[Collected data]
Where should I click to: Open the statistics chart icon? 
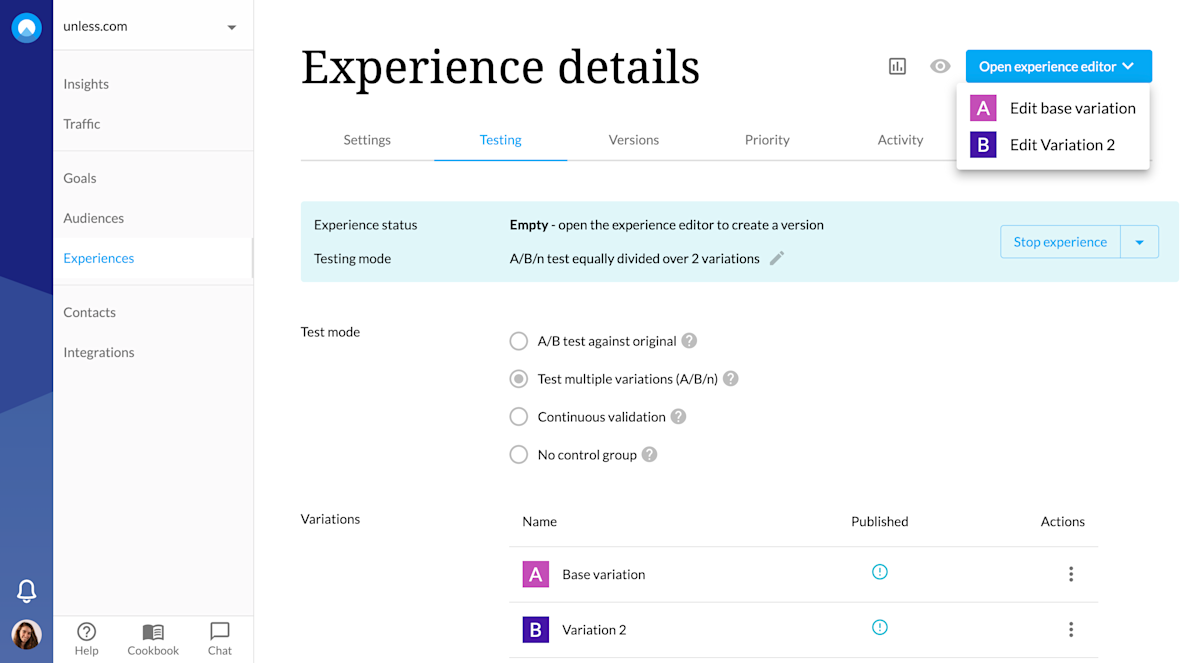click(x=897, y=66)
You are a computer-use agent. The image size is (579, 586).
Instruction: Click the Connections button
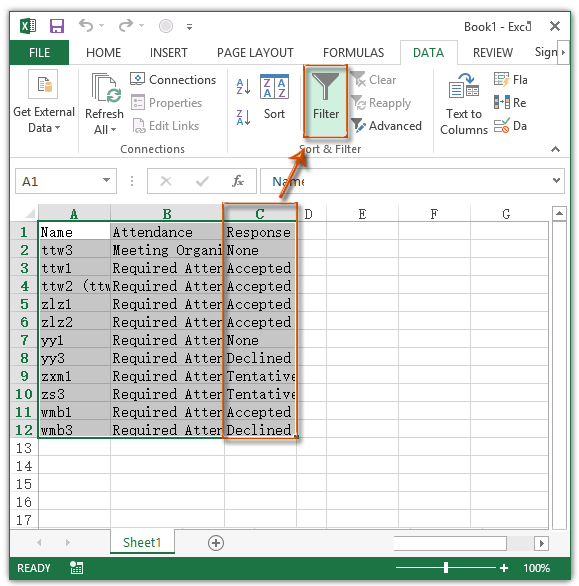click(173, 80)
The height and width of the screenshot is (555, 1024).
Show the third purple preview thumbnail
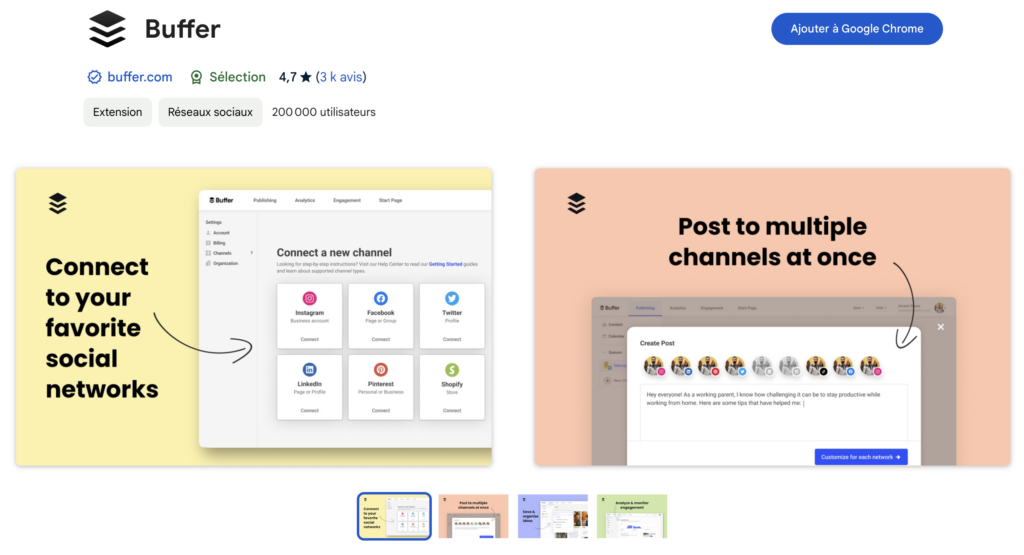click(552, 516)
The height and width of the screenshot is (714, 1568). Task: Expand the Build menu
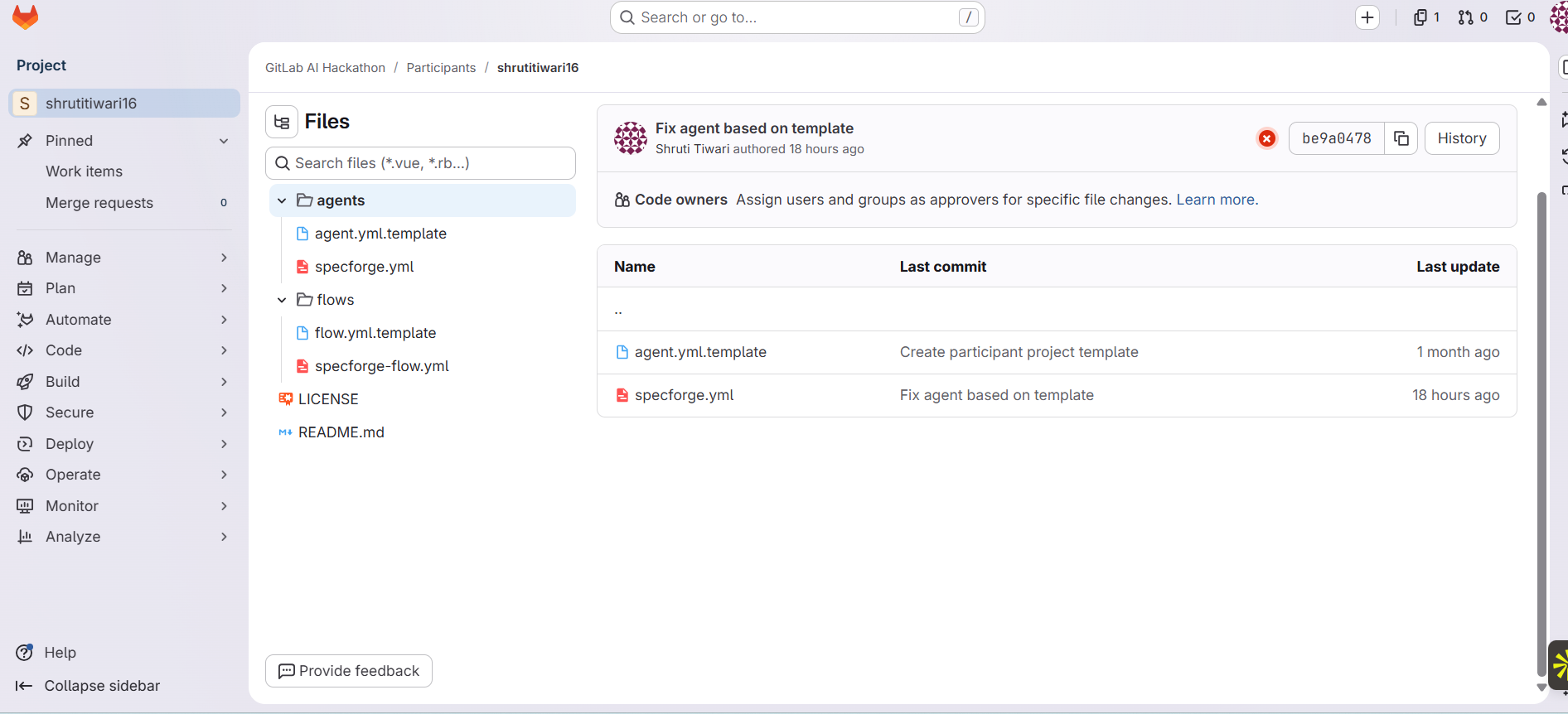click(123, 382)

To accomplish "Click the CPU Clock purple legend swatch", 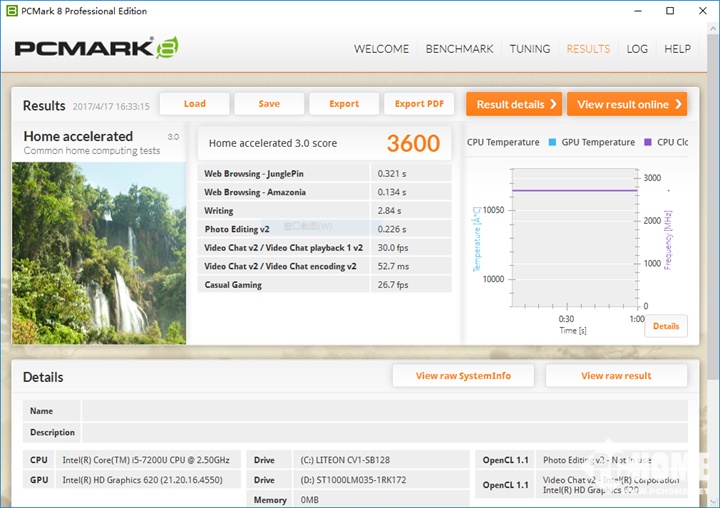I will click(x=648, y=142).
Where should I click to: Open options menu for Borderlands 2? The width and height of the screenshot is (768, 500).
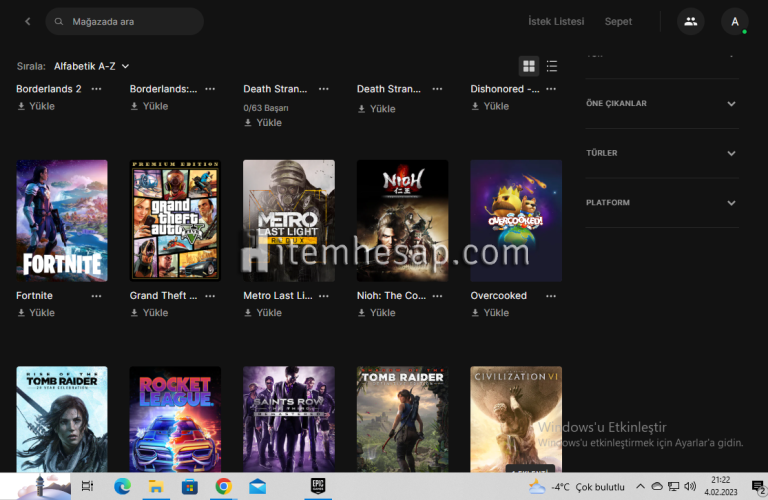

**WHAT YOU NEED TO DO**
Your answer must be an exact copy of the lines from the start of the entries through the line with "The height and width of the screenshot is (555, 1024).", with no pictures.

**EXERCISE SOLUTION**
Where should I click to: Open the statistics chart icon? 
click(x=897, y=66)
You are a computer-use agent. The image size is (579, 586).
Instruction: Click the Connections button
click(173, 80)
The height and width of the screenshot is (555, 1024).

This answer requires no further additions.